## Passage given
>> BEGIN

Probably because cats have been there for so damn long, it just doesn't matter any more. They've integrated into the natural wildlife. Or did cats originate in the UK? I would have thought they would have been brought over by the Saxons, or perhaps the Romans.


Moreliaman said:


> i find it amusing that man creates a problem and then blames it on the offending animal when things go wrong.



Man doesn't so much create problems, as define them. We could simply let cats go nuts, abolish all quarantine control, and let evolution take it's course, and it wouldn't necessarily be a problem.

But we've decided we want to keep our native wildlife the way it is, for as long as possible, so having imported animals here is a problem. And the only way to fix it, is to separate those introduced species from our native wildlife, as much as possible.



cris said:


> Trapping them in a possum trap is the best method although i have heard of ppl using rabbit traps(apparently it makes a lot of noise).



:shock:

I'll bet it would!

How is the aspirin cruel? What does it actually do? Wouldn't they simply fall asleep from a lack of oxygen to the brain?


----------



## Chris89 (Oct 15, 2007)

Asprin makes their stomach swell and blow up, doesn't it?


----------



## Charlie V (Oct 15, 2007)

chris-cool said:


> Asprin makes their stomach swell and blow up, doesn't it?



I thought that was aspro-clear and seagulls.


----------



## tadpoles (Oct 15, 2007)

>> END

## Information given
>> BEGIN

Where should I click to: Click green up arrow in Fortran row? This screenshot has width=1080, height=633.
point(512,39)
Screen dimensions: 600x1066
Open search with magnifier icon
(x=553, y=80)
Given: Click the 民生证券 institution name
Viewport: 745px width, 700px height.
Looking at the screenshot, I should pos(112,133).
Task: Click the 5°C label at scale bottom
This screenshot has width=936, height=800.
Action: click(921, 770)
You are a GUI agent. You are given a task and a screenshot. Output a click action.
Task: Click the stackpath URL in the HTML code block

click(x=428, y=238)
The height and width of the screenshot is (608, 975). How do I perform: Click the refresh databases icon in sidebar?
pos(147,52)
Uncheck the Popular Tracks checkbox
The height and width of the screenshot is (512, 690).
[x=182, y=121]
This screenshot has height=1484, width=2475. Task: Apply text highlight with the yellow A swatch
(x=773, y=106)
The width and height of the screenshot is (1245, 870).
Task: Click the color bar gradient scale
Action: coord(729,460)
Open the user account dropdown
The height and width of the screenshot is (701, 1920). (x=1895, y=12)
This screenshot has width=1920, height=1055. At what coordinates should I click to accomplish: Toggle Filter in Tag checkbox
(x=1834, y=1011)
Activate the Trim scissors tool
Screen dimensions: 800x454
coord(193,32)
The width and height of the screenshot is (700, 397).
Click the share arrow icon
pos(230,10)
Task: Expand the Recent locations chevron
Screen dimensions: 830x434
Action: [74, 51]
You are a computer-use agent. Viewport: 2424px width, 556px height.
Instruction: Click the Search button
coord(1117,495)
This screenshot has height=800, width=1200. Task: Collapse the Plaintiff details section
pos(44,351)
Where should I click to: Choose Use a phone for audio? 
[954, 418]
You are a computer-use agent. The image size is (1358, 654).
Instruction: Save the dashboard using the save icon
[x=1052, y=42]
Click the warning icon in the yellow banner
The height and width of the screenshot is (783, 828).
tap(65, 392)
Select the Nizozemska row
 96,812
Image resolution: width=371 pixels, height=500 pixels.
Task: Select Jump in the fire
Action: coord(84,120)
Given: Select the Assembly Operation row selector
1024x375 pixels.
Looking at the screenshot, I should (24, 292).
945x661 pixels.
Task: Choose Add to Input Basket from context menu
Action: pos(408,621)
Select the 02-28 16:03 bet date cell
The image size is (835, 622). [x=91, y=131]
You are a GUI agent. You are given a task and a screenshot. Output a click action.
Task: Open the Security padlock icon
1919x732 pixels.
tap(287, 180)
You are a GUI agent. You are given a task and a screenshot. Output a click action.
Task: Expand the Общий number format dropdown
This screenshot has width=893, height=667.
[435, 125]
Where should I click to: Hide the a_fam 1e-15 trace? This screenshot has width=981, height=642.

>> END

## Requests
A – In the forum thread on cats, who does the first poster suggest may have brought cats to the UK?
B – Return the passage of the forum thread from "Probably because cats" up to and including "much as possible.".
C – Condense the paragraph of the forum thread that begins "Man doesn't so much create problems" into a shorter version that keeps its main points.

## Answers provided
A – The Saxons, or perhaps the Romans.

B –
Probably because cats have been there for so damn long, it just doesn't matter any more. They've integrated into the natural wildlife. Or did cats originate in the UK? I would have thought they would have been brought over by the Saxons, or perhaps the Romans.


Moreliaman said:


> i find it amusing that man creates a problem and then blames it on the offending animal when things go wrong.



Man doesn't so much create problems, as define them. We could simply let cats go nuts, abolish all quarantine control, and let evolution take it's course, and it wouldn't necessarily be a problem.

But we've decided we want to keep our native wildlife the way it is, for as long as possible, so having imported animals here is a problem. And the only way to fix it, is to separate those introduced species from our native wildlife, as much as possible.

C – Humans define problems more than they create them. If cats were left alone, quarantine control were abolished and evolution ran its course, the outcome would not necessarily be a problem.